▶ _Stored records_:
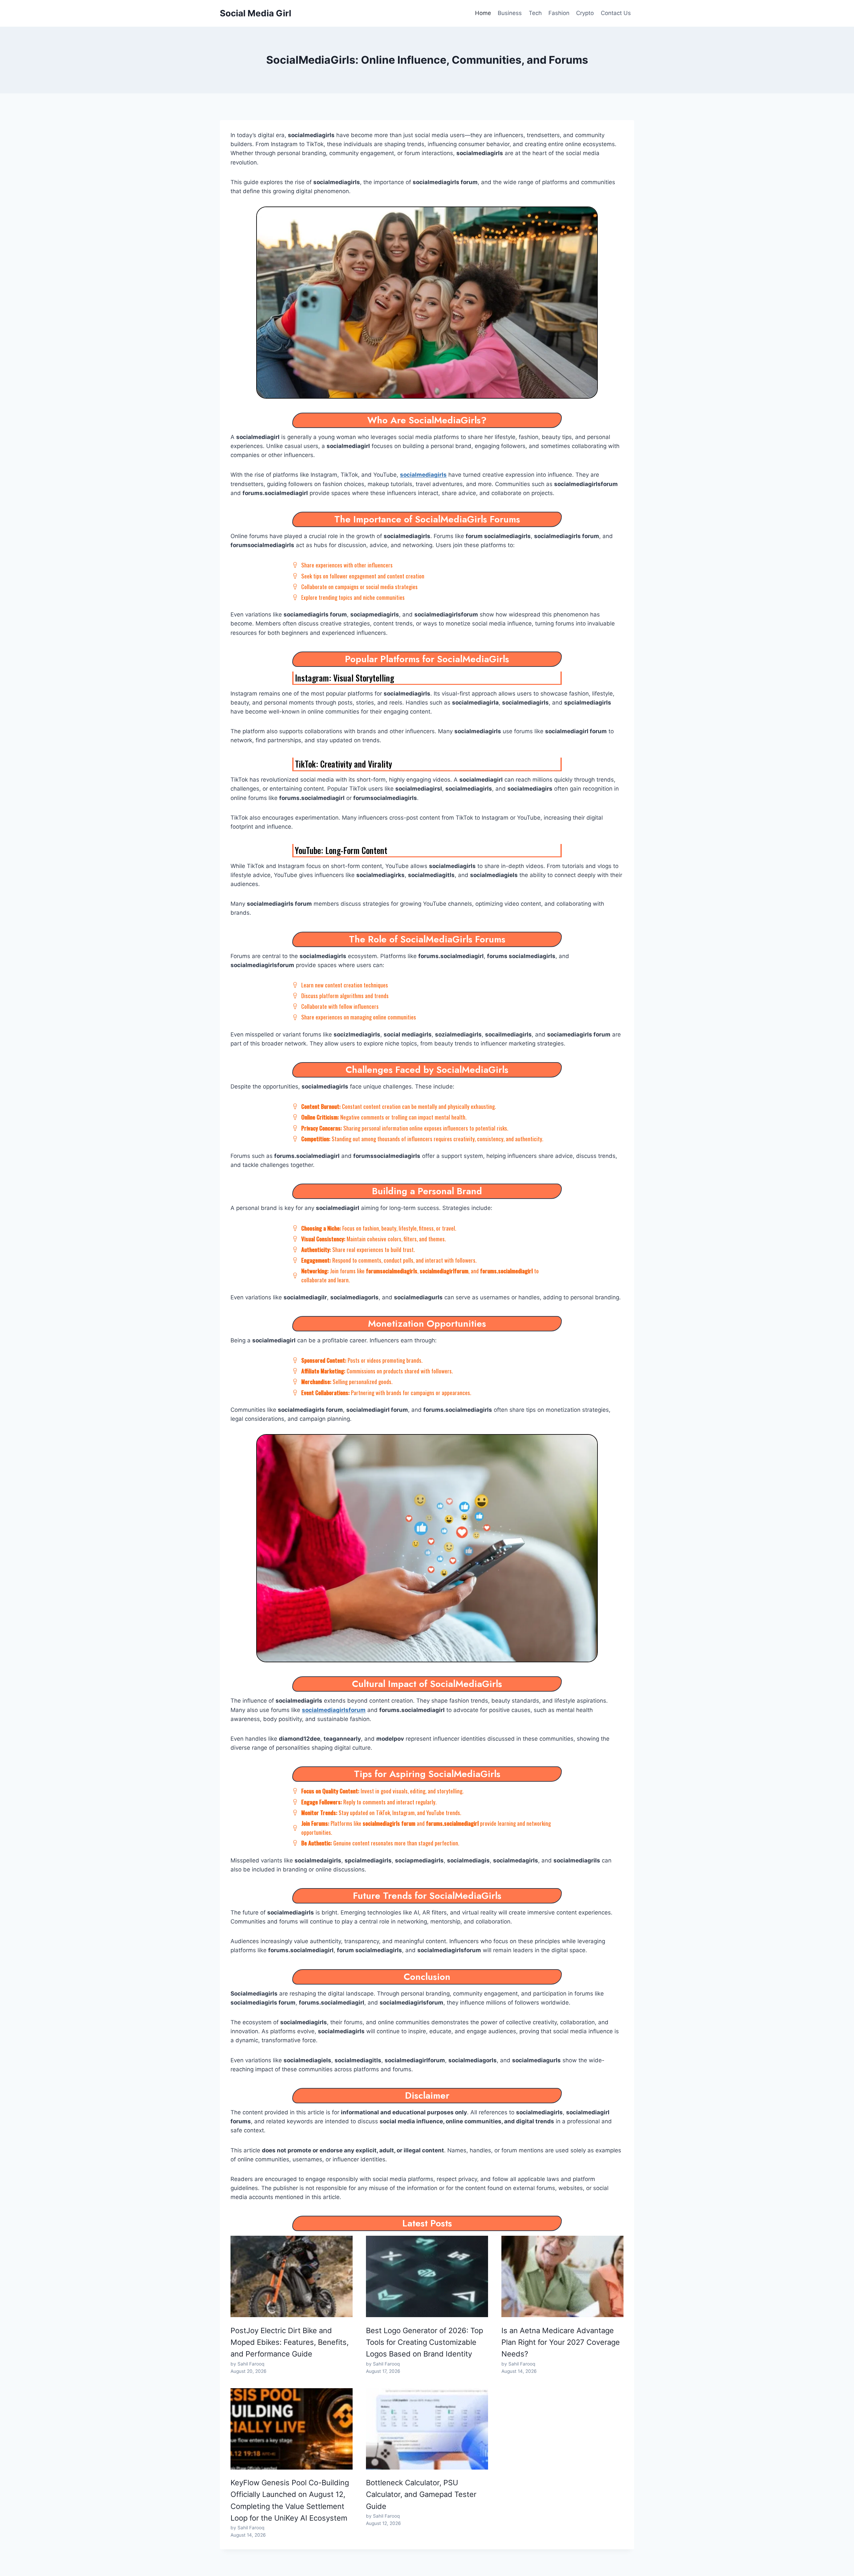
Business (510, 13)
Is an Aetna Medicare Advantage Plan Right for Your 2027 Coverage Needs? (560, 2342)
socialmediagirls (423, 474)
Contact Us (616, 13)
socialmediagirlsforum (334, 1710)
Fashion (558, 13)
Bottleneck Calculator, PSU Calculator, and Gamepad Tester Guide (421, 2494)
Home (483, 13)
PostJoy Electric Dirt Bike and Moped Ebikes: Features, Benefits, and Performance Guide (290, 2342)
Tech (535, 13)
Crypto (585, 13)
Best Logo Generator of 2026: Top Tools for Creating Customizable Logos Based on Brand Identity (424, 2342)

▶ _ASSIGNED TASK_: Please write out, exactly as they appear, only the lines from the one holding "socialmediagirls (423, 474)" through the end of the data.

▶ _RESULT OF THE EXERCISE_:
socialmediagirls (423, 474)
Contact Us (616, 13)
socialmediagirlsforum (334, 1710)
Fashion (558, 13)
Bottleneck Calculator, PSU Calculator, and Gamepad Tester Guide (421, 2494)
Home (483, 13)
PostJoy Electric Dirt Bike and Moped Ebikes: Features, Benefits, and Performance Guide (290, 2342)
Tech (535, 13)
Crypto (585, 13)
Best Logo Generator of 2026: Top Tools for Creating Customizable Logos Based on Brand Identity (424, 2342)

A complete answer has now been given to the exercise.